Current EPA plans call for the re-establishment of Internet access to the non Off-site Consequence Analysis (OCA) sections of the RMP database beginning in July of 2012.
Under the Risk Management Plan program, hazardous chemical facilities must submit RMPs to EPA. The Agency maintains a national electronic database of RMPs, and that database currently includes plans from approximately 13,000 active RMP facilities.
EPA identifies two categories of information contained within or derived from RMPs. These are:
* Off-site Consequence Analysis (OCA) information, which includes the portions of RMPs that describe a regulated facility’s worst-case release scenario(s) and alternative (more likely) release scenarios, and also includes any statewide or national facility rankings developed by EPA which is derived from this information
* Non-OCA information, which includes the remaining portions of RMPs, including facility registration information, information about the history of serious accidental releases at the facility, information about the facility’s accident prevention and emergency response programs, and an executive summaryUnder the law, public access to OCA information is very limited. In August 1999, the President signed Public Law 106-40, the Chemical Safety Information, Site Security, and Fuels Regulatory Relief Act (CSISSFRRA). Among other things, CSISSFRRA responded to concerns over the sensitivity of OCA information by restricting public access to the information and requiring EPA and the Department of Justice (DOJ) to publish regulations establishing methods for public access to OCA information that would minimize the risk of its criminal use. CSISSFRRA, and subsequent regulations enacting it (40 CFR Chapter IV), provide full OCA information access only to “covered persons” – including Federal, State, and local government officials, their agents or contractors, and other specified individuals with an official need for the information. CSISSFRRA prohibits covered persons from disclosing to the public OCA information, including statewide or national rankings derived from OCA information, except in certain circumstances.

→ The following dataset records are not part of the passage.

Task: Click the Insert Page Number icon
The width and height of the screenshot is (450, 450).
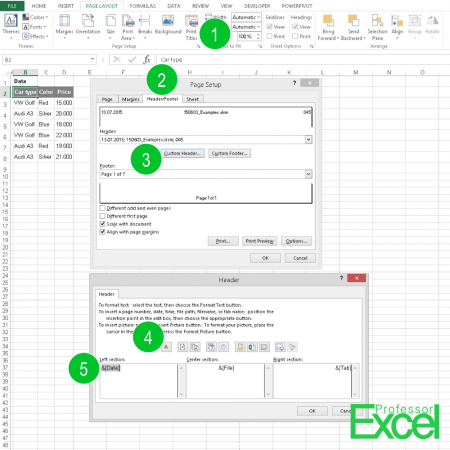Action: (x=183, y=347)

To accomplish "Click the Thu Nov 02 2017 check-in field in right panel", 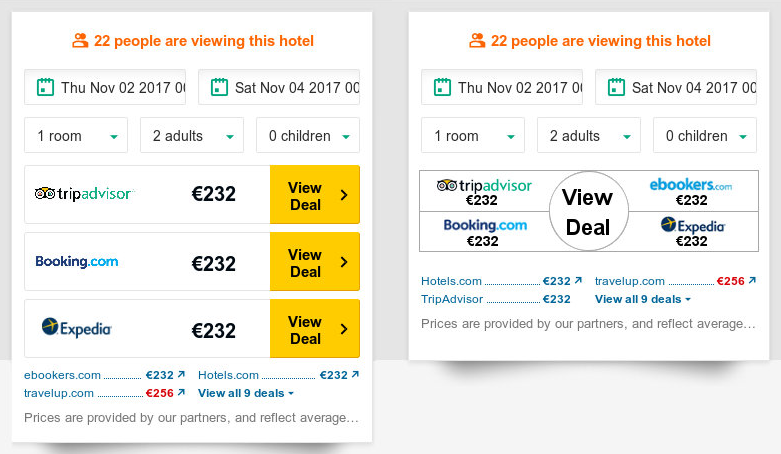I will pyautogui.click(x=502, y=87).
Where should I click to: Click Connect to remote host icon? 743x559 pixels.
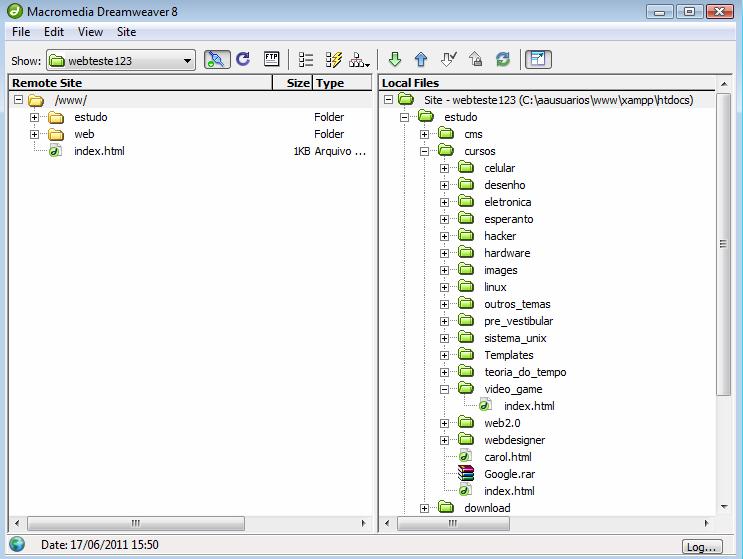tap(215, 60)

The law and its implementing regulations do allow members of the public limited access to OCA information in designated Federal reading rooms, which are usually located in EPA Regional Offices or Department of Justice offices in each state. Additionally, owners of covered facilities may make their facility’s OCA information available to the public, but are not required to do so.
On the other hand, there are no legal restrictions on the distribution of non-OCA RMP information. In late 1999, shortly after the RMP regulation went into effect, EPA made non-OCA RMP information available to the public via the Agency’s Internet website. However, after the terrorist attacks of September 11, 2001, EPA made a voluntary decision to remove all RMP data from the Agency website. Since that time, members of the public desiring access to current non-OCA RMP information from EPA must either visit a Federal reading room, or send a Freedom of Information Act (FOIA) request to the Agency. As an Agency, we have received repeated FOIA requests for access to the non-OCA portions of RMPs that we are compelled to grant. Thus, the failure to have the non-OCA portions of the RMP database accessible through EPA’s website has led to bureaucratic burden on the requesters and the Agency without any significant additional protection of the information.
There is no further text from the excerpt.